*What the task requires*
Would you reproduce, word for word, only the lines running from the top of the data through the line containing "You are a computer-use agent.", and none of the pictures?

== Segment start ==

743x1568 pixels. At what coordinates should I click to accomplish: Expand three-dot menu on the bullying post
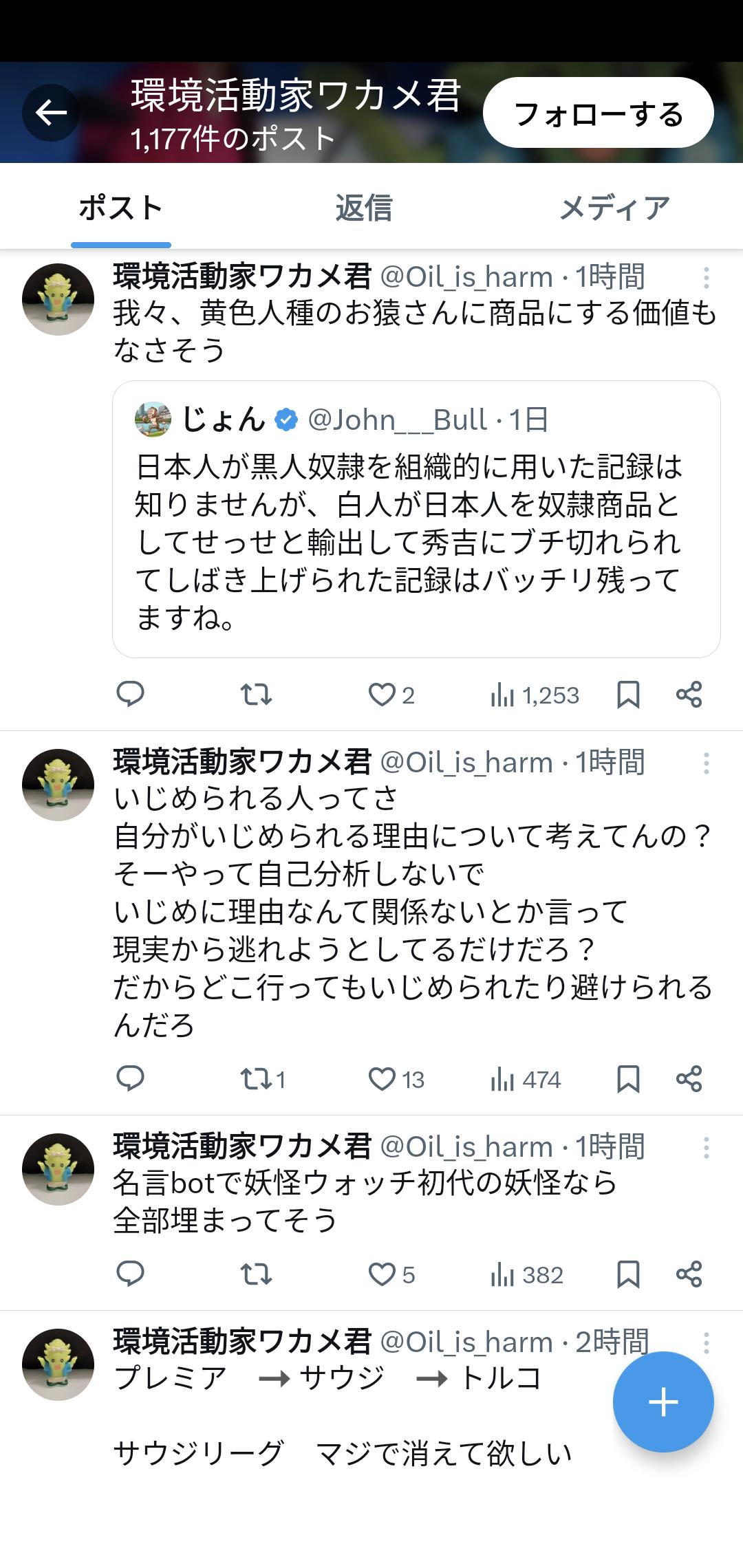[x=706, y=763]
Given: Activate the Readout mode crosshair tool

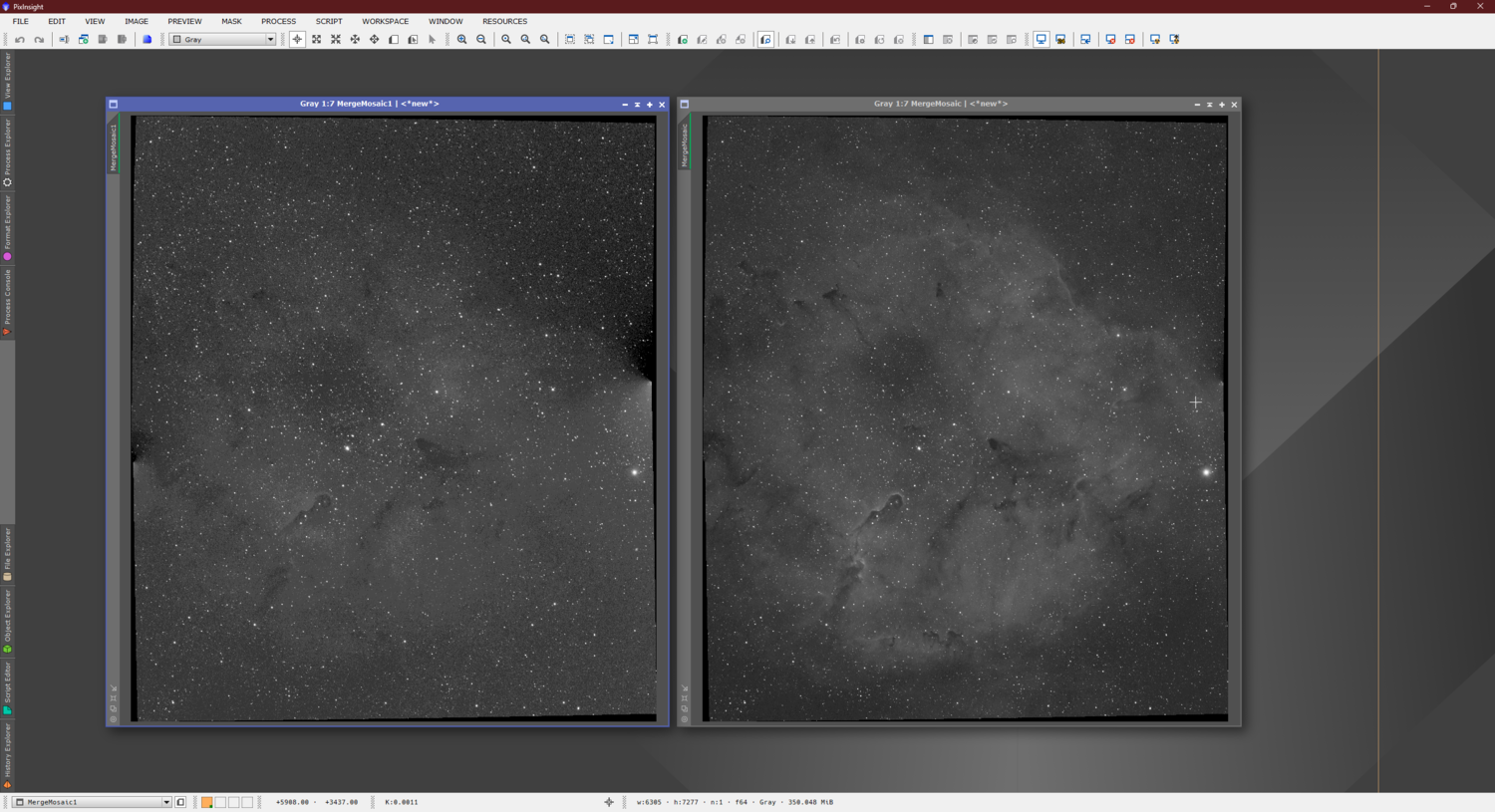Looking at the screenshot, I should [297, 40].
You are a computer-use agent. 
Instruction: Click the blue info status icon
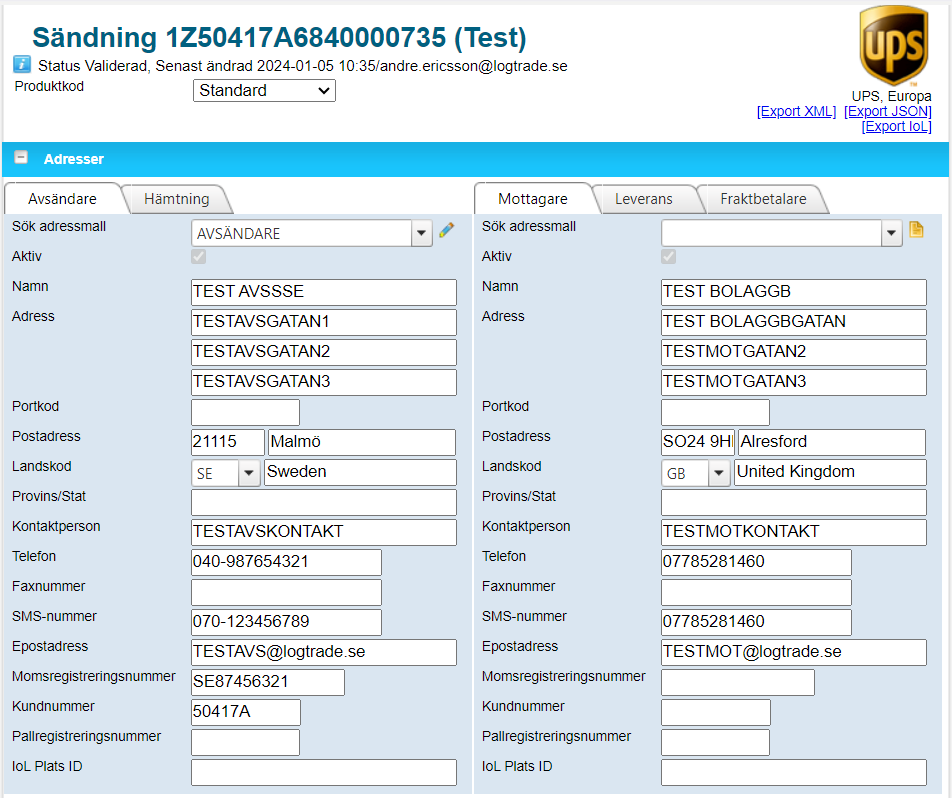(x=22, y=64)
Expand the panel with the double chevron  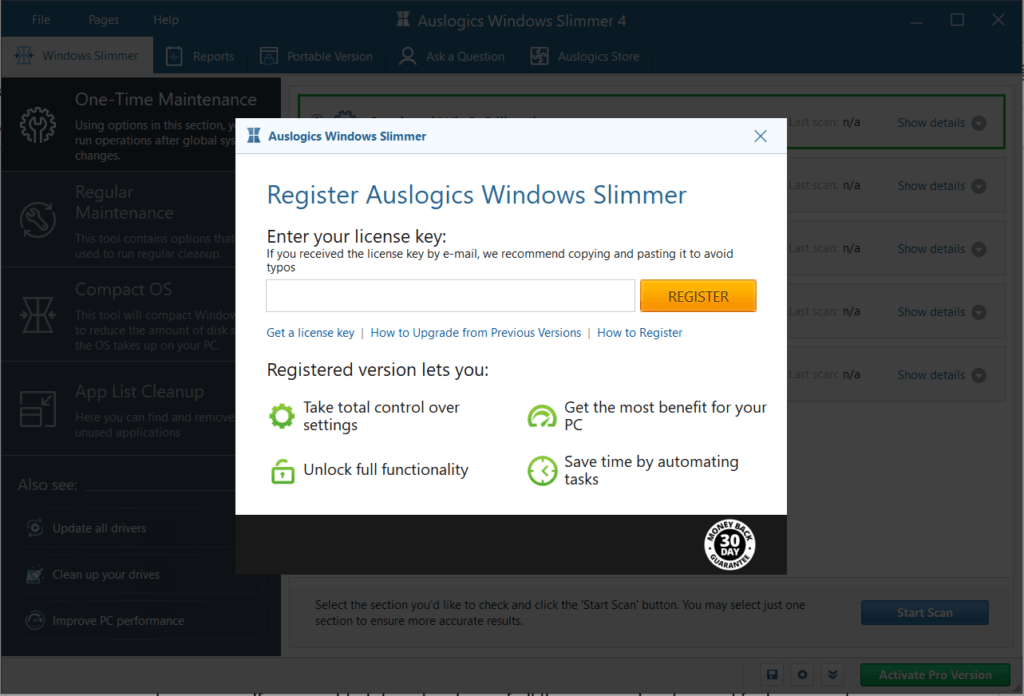click(833, 675)
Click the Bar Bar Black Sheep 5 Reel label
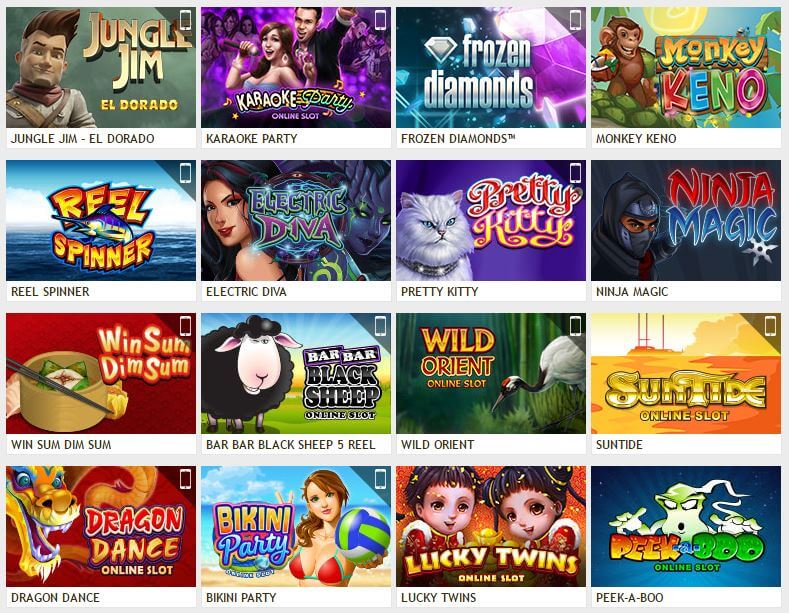 pyautogui.click(x=290, y=444)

== Segment end ==

*Solution to this problem*
743x1568 pixels. At what coordinates should I click to accomplish: Expand three-dot menu on the bullying post
[x=706, y=763]
Given: Activate the Readout mode crosshair tool

Looking at the screenshot, I should [297, 40].
You are a computer-use agent. 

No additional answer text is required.